Правда, в отношении Максима Радина он был почему-то особенно чувствителен. Во-первых, тут была ревность художника к художнику: хотя Радин не был так знаменит, как Глеб, но Луканов чувствовал, что звезда Максима восходит. Может быть, поэтому он с особенной тревогой переживал все нюансы Катиного отношения к Максиму, хотя видел, что там нет прямой любви, но ему казалось, что все-таки есть какая-то затаенная духовная привязанность, готовая вот-вот перейти в любовь. Он прощал Кате мужскую часть ее свиты: они в его глазах были относительно «снижены», не «творцы», кроме того он знал, что это нечто «сестринское». (В глубине души он все-таки опасался всяких таких «сестринских» отношений. «Сегодня сестренка, а завтра Бог знает что, — угрюмо думал он. — Знаем мы»). В конце концов он мог бы простить Кате и обыкновенного любовника, если тот был действительно «обыкновенный».
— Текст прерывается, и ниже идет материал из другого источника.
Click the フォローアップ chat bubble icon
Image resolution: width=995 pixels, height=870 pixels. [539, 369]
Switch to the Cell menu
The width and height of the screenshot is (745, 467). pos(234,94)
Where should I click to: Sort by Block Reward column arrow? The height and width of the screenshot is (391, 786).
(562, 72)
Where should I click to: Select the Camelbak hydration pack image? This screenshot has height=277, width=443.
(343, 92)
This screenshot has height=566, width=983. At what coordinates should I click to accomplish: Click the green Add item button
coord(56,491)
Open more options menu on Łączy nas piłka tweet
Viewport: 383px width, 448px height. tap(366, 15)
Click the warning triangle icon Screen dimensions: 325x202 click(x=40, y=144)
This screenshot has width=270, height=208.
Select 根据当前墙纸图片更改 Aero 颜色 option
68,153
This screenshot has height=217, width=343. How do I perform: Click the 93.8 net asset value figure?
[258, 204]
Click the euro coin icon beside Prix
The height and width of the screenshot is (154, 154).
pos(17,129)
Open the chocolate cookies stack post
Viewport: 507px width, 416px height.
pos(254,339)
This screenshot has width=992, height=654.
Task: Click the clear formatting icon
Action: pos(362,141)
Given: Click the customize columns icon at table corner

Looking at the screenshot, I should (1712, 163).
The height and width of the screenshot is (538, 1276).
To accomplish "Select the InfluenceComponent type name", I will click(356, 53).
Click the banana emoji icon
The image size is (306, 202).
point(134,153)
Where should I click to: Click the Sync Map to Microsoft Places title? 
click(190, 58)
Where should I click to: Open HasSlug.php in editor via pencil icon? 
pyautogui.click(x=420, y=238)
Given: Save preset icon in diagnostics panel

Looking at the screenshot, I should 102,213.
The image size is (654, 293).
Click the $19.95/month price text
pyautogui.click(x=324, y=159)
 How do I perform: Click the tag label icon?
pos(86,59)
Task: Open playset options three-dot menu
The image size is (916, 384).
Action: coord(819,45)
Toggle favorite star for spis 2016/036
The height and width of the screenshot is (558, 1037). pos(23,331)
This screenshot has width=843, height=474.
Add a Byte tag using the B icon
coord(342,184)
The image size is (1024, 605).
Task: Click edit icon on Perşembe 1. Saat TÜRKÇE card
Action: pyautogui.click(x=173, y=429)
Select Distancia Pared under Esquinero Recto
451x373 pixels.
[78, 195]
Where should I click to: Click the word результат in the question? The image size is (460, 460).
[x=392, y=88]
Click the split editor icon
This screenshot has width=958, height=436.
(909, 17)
Но когда появлялся поклонник с претензиями на особые духовные отношения — это совершенно выводило Глебушку из себя. И поэтому он особенно сильно ревновал ее к Максиму.
Он знал, что Катя давно не посещала Радина, и это неожиданное и «страстное» (так ему сказали) решение Кати посетить Максима взволновало его до крайности. Замечание же, что Радин «умирает», не только не утихомирило его, но наоборот — обозлило необычайно. «Что же это такое, — думал Глебушка, бредя по кривым московским улочкам, — нарочно ее завлекает. Картин ему мало, теперь он хочет умереть. На жалость бьет. Хорош гусь. Так бы каждый ее завлекал. Ну, я ему устрою баню!»